S'exprimant mardi, Hunter a décrit le marché immobilier comme un important mécanisme de transmission de la politique monétaire — le canal par lequel la hausse des taux est censée se propager à l'activité économique dans son ensemble. L'Australie se distingue parmi les économies avancées par la proportion de ménages dotés de prêts hypothécaires à taux variable ou à taux fixe de courte durée, ce qui rend en principe le canal des taux particulièrement puissant dans ce pays.

Parallèlement, Hunter a contesté l'idée que les mouvements des prix des logements exerceraient une influence déterminante sur les dépenses des ménages, affirmant que l'impact des variations des prix immobiliers sur la consommation est en réalité assez faible. Cette affirmation se distingue du cadre plus classique de l'effet de richesse, selon lequel la baisse des prix des logements est généralement censée peser directement sur la consommation en réduisant la confiance des ménages et leur capacité d'emprunt. Sa formulation suggère que la RBA considère que le canal du logement opère davantage par l'activité et la construction que par un impact direct sur la consommation.

Malgré l'objectif explicite de refroidir l'économie, Hunter a clairement indiqué qu'une récession n'est pas le résultat attendu, déclarant qu'elle n'en anticiperait pas l'avènement. Elle a plutôt affirmé que la RBA souhaite une économie plus douce par rapport à la tendance — un langage qui présente le cycle de resserrement actuel comme calibré vers un ralentissement maîtrisé plutôt que vers un atterrissage brutal ou une fin prématurée du resserrement.

Pris dans leur ensemble, ces commentaires dépeignent une banque centrale à l'aise avec sa trajectoire actuelle, considérant le refroidissement induit par le logement comme fonctionnant largement comme prévu, sans les dégâts économiques plus larges qui accompagneraient habituellement un ralentissement plus agressif.

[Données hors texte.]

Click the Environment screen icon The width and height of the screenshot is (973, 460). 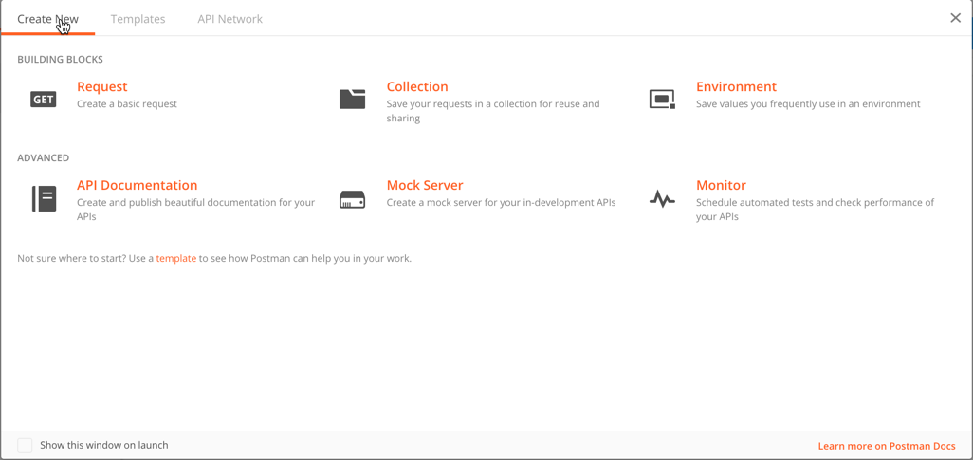(662, 100)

L'expression « refroidir les choses » constitue le signal le plus direct de cette série de déclarations, confirmant effectivement qu'une croissance inférieure à la tendance est le résultat recherché par la RBA et non un effet indésirable de son resserrement. Elle soutient l'hypothèse de nouvelles hausses de taux sans déclencher l'inquiétude des marchés qu'engendrerait un discours évoquant le risque de récession. L'observation de Hunter selon laquelle les variations des prix des logements n'ont qu'un effet limité sur la consommation mérite d'être soulignée, car elle remet en question le récit habituel de l'effet de richesse et suggère que la RBA perçoit un risque moindre que les marchés d'un blocage de la transmission de la politique par le canal du logement. Combinée à sa réfutation explicite du risque de récession, la tonalité générale est celle d'une banque centrale prête à continuer de s'appuyer sur le logement comme principal mécanisme de transmission sans avoir à adoucir sa position — modérément favorable à l'AUD à la marge, dans la mesure où cela renforce plutôt qu'il n'affaiblit l'hypothèse d'un resserrement supplémentaire déjà intégrée aux cours.